Po 6 już muszę się zebrać. Zaspana szukam spodni. Zimno – w blokach jeszcze nie grzeją.  Chciałam założyć spódnicę ale oczywiście zapomniałam o kupieniu rajstop na jesień – trzeba zapisać w kalendarzu, by po pracy podjechać na zakupy. Wlokę się do kuchni i wstawiam wodę na herbatę dla męża i błonnik dla siebie. Robię śniadanie i lunch box do pracy. Jak mam siłę, to są pasty, sałatki lub omlety. Jak nie mam to są kanapki. Dziś nie mam, bo przecież wczoraj był mecz i jestem niemiłosiernie niewyspana. Kota trzeba nakarmić. Wypadałoby pranie wstawić – ale kiedy to wyschnie?!? Próbuję się umalować: najczęściej mam czas tylko na nałożenie podkładu i różu. Włosy zostawiam rozpuszczone albo wiążę kucyka. Na żadne wymyślne fryzury nie ma czasu. Kawa będzie dopiero w biurze. Mogę tyle poczekać skoro ma to być espresso ze świeżo zmielonych ziaren. Jeszcze na chwilę siadam i mam jakieś 10 minut by zebrać myśli, przeczytać coś i już trzeba budzić KoCórkę.

pretend-its-not-monday-meme

-Mamo, ja nie chcę wstać…

-Mamo, ja uwielbiam spać…

-Mamo, przykryj mnie kołdrą i zgaś światło…
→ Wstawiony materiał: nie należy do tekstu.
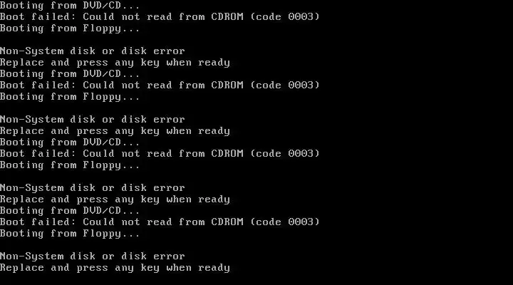Click the last "Non-System disk or disk error" line
The width and height of the screenshot is (513, 285).
[92, 257]
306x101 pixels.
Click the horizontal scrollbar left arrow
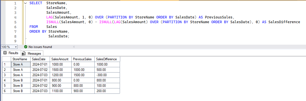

-Mamo, jestem chora i muszę zostać w łóżeczku… ( jak pytam na co jest chora, to nie umie mi powiedzieć ). Po chwili:

-Mamo, boli mnie brzuszek…Muszę zostać w domu…Albo chcę do babci…

Pamiętam, jak musiałam wstawać rano do szkoły. Pakowałam się z myślą, że pierwsze co zrobię po powrocie do domu, to pójdę spać. KoCórka to nieodrodna córka swojej matki. Na szczęście w przedszkolu leci na ręce do pani i odebrana szczebiocze o tym, co dziś robiła i jadła. Tylko te nieszczęsne poranki…Nie tylko poniedziałkowe.

the-worst-part-of-my-mondays

AKTUALIZACJA 2019: Obecnie znacznie łatwiej ogarnąć mi się życiowo dzięki planerom na lodówkę.


Sara

Na co dzień szczęśliwa żona i mama Mai i Lei, które są uczestniczkami wielu wydarzeń z tej strony. Zawodowo spełnia się jako account manager i copywriter. Na swoim blogu uchyla wam rąbka tajemnicy swojego prywatnego życia oraz dzieli się tym co powinno was zainteresować.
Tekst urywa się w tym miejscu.